Any moment now Emily could tell me it is time. Heck she could wake up right now and come out of the bedroom and shout, “Grab the bags, let’s go to the hospital!” Having that thought right now sends butterflies all through my stomach. There is a deep excitement that I feel for the impending birth of Blakely but at the same time a pressing pain. My heart locks up when I think about meeting Blakely face to face. It freezes because it is hurt and blessed all at the same time. It’s like my heart is caught in the middle of a tug of war with death and life pulling at both ends. Right now the rope is held in tension but when Blakely is born the rope is going to stay taught or it is going to go limp. I am so scared that the rope will go limp. I want more than anything for Blakely to live. I do not want her to die and I do not want to see her die. I do not want my family to be broken and crushed. I don’t want to have to bury her and I do not want to say, “Goodbye,” when I just met her, kissed her, held her and snuggled her. I don’t know what I am going to do if death wins, but I know that I will break. I will cry over and over again and my heart will squeeze and twist and I will feel pierced and hollow.
Over the last few nights my prayer has been, “Father don’t let this happen, please let there be another way!” I am begging God to change the outcome that seems so imminent to the doctors. I am begging him to make this right and I know that he can and I know that he is able, but at the same time I know that he is still good and still God, even if he doesn’t. I write this last sentence realizing the weight of what I am saying – I really do mean it. Even if Blakely dies, God is still God, he is still good and I will still worship him.
If Blakely dies my family will always be incomplete… broken. Every child that we have in the future is 2nd, 3rd, 4th, but never 1st. Every family picture in the future will be a haunting reminder that someone is missing. Every family vacation or family moment will be incomplete because Blakely will not be there. Lately, these thoughts have been making me sad. They have been painful to think about and I have been grieving through these thoughts. Over and over again I keep coming to the same conclusion – this is not the way it is supposed to be.

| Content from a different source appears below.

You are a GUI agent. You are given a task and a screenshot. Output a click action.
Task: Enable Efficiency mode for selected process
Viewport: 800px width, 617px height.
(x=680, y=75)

So here on Good Friday, I want to say, “This is not okay, sin and death are not okay, broken families are not okay and broken people are not okay [pause]… but Jesus.” Let me say that this Good Friday I feel a little closer to the cross than I have ever felt before. It is at the cross where I see someone else’s child die and someone else’s first born pass away. It is at the cross where my God says to me in this moment, “Michael, I know how you feel – my family has been broken, my firstborn passed away – death has scarred me!”
I paused as I wrote this previous sentence, because it is a warm and comforting thought that my God knows what I am feeling. It is sort of like this blanket that surrounds my body and holds me snug. When Jesus died on the cross he wrapped me up and he wrapped my family up and he wrapped Blakely up and declared that we belong to him. There is no where that I could go or nothing that can be done to me that can unravel this love. There is nothing that can be done to Blakely that can unravel his love for her not even death. So two thousand years ago when Jesus died on the cross God projected his voice into the future where it sweetly whispers in my ear tonight in this present moment in my little home with my little family, “It is finished.” No matter what happens in my life it is all complete – I will be made whole again, my family will be made whole again, Blakely will be made whole again, because Jesus died and still lives. This is good and this is something that will keep my heart warm when the nights of my life get even more darker and the quiet gets even more deafening and the cold gets even more bitter.